### Supplied records
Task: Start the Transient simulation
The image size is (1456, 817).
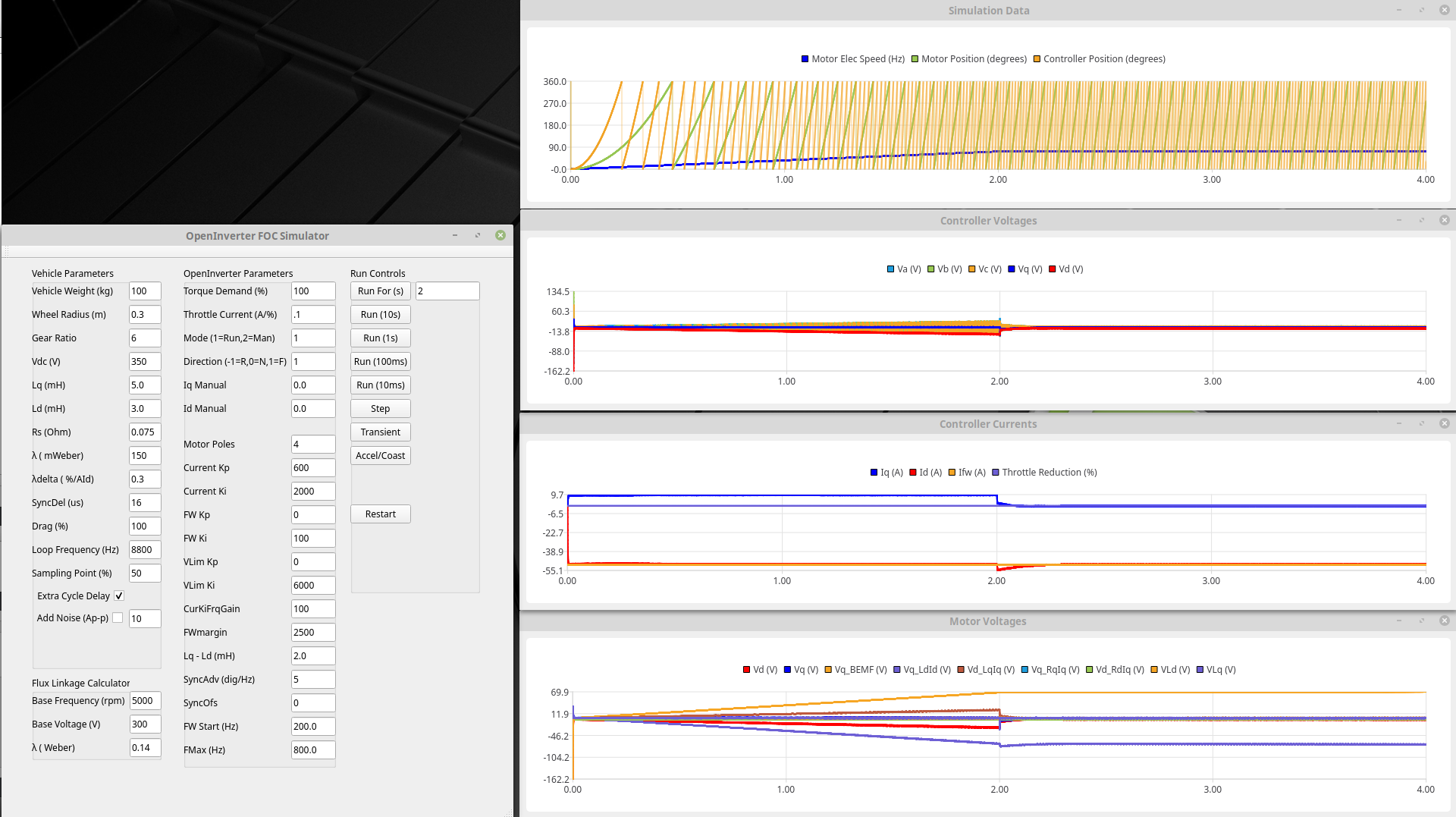Action: click(380, 432)
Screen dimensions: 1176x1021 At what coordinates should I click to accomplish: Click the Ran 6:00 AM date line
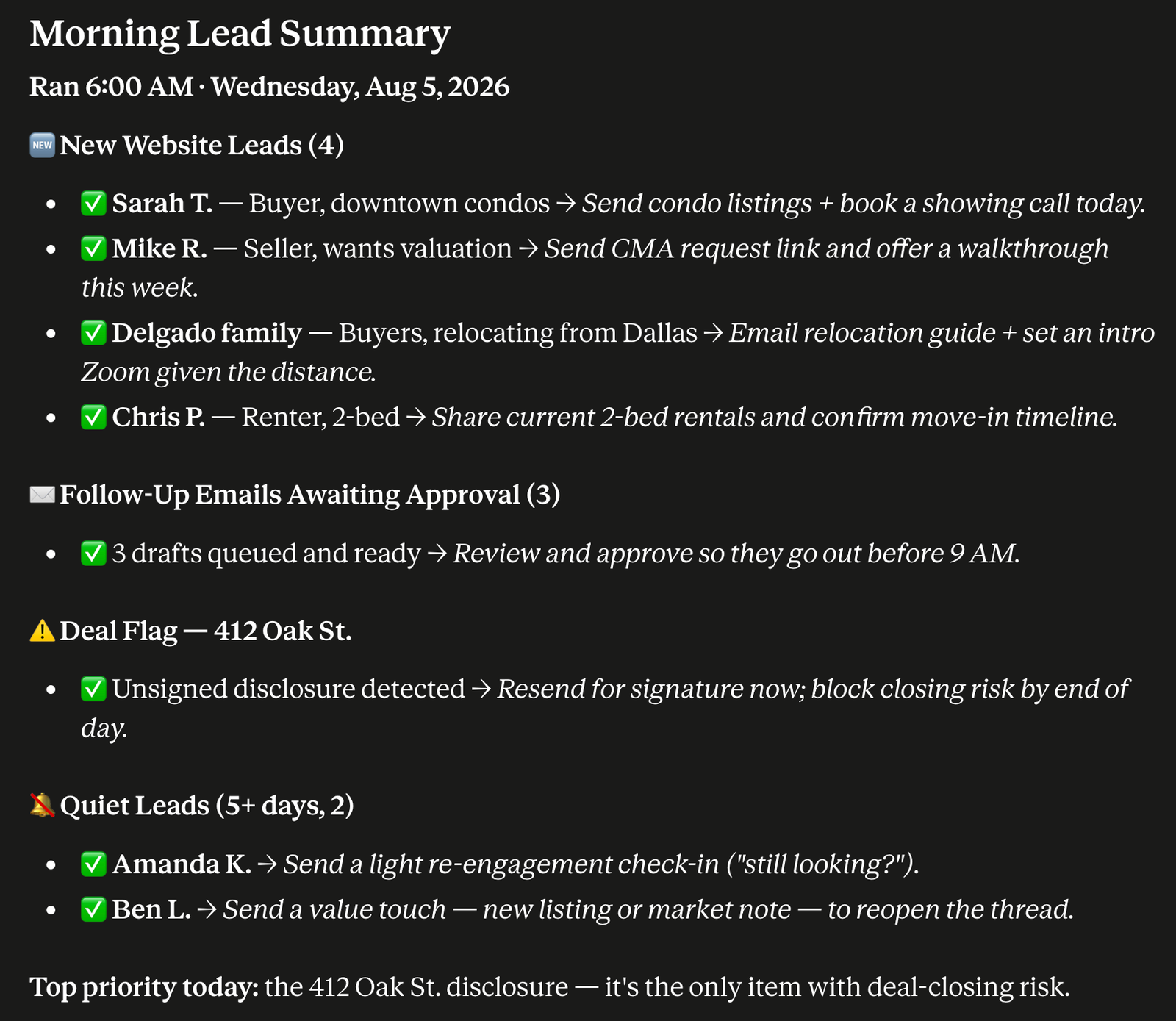click(269, 87)
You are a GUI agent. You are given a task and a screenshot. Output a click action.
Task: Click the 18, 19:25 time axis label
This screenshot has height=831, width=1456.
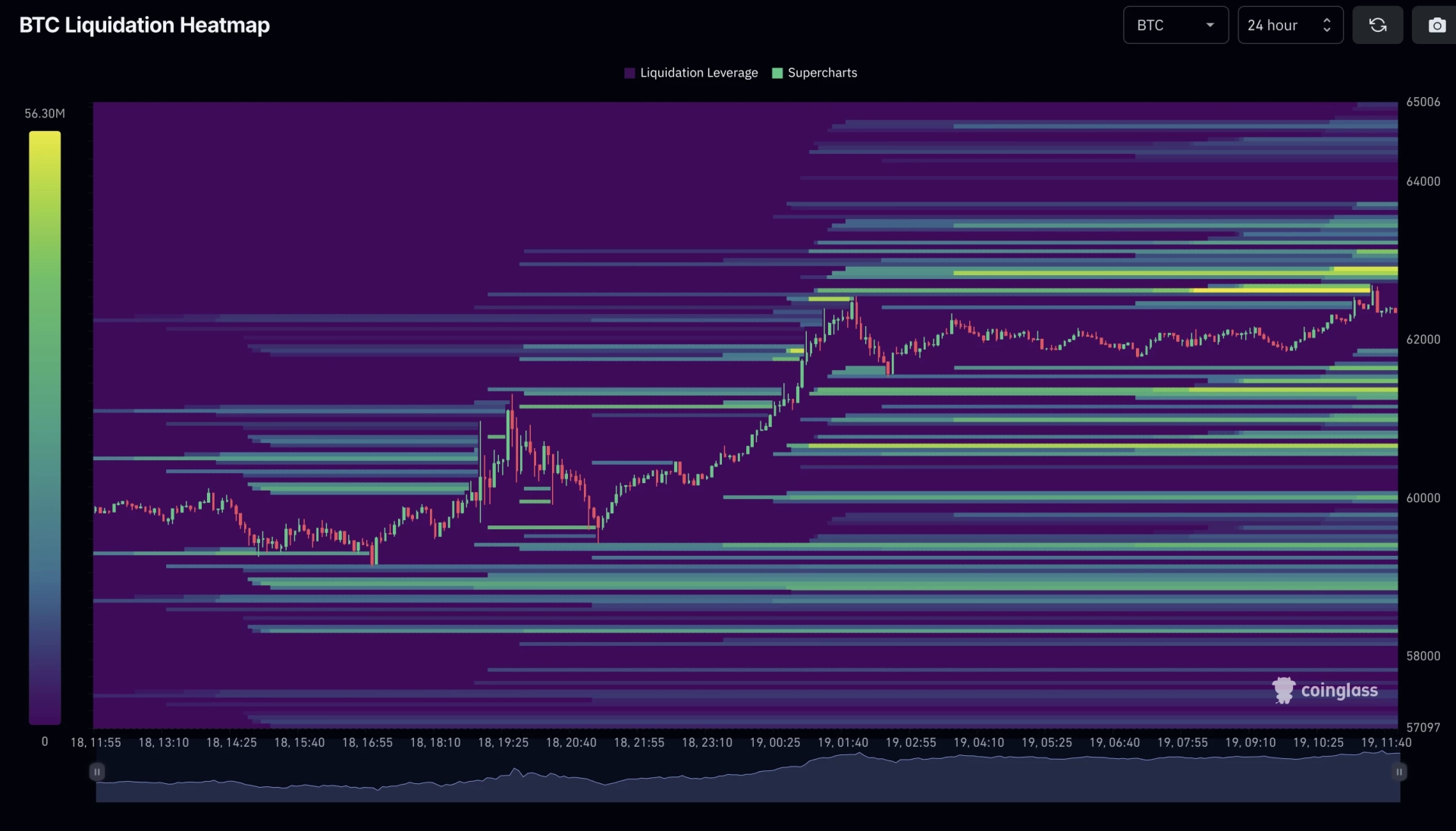(503, 742)
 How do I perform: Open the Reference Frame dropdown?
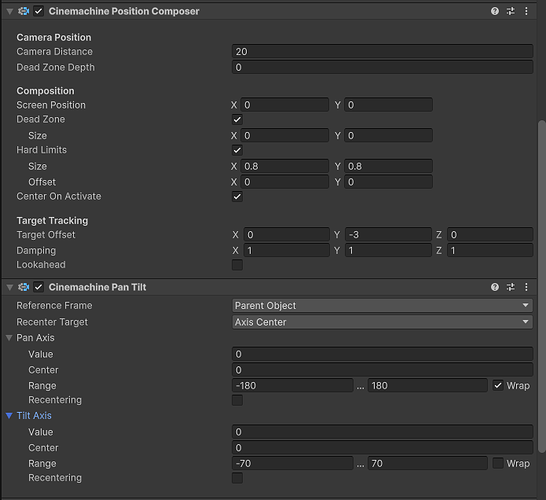click(x=382, y=305)
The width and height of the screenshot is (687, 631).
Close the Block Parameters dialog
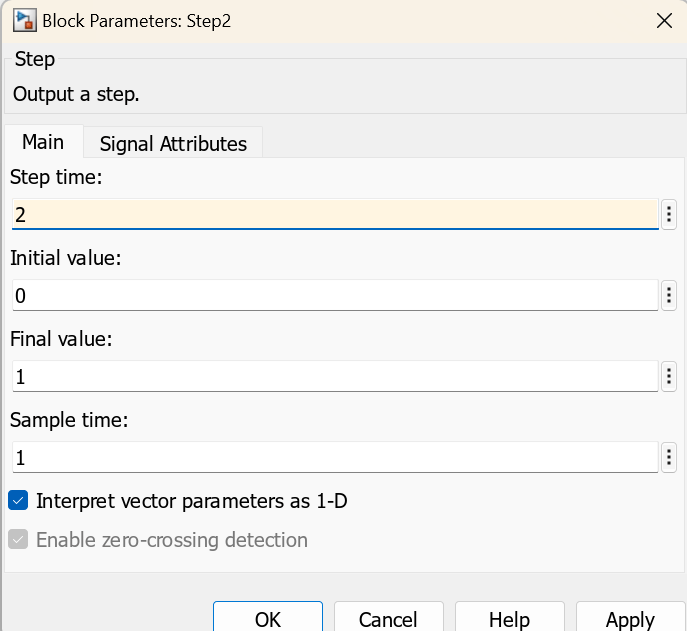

### Task item
Please copy out the entries above exactly as they appear, but skip their images.

### Expected answer
Task: Start the Transient simulation
The image size is (1456, 817).
Action: click(380, 432)
Screen dimensions: 1176x1021 At what coordinates should I click to accomplish: Click the Ran 6:00 AM date line
click(269, 87)
You are a GUI agent. You are given a task and a screenshot. Output a click action.
Task: Click the 18, 19:25 time axis label
This screenshot has height=831, width=1456.
(503, 742)
 How do I perform: Open the Reference Frame dropdown?
click(x=382, y=305)
The width and height of the screenshot is (687, 631).
Close the Block Parameters dialog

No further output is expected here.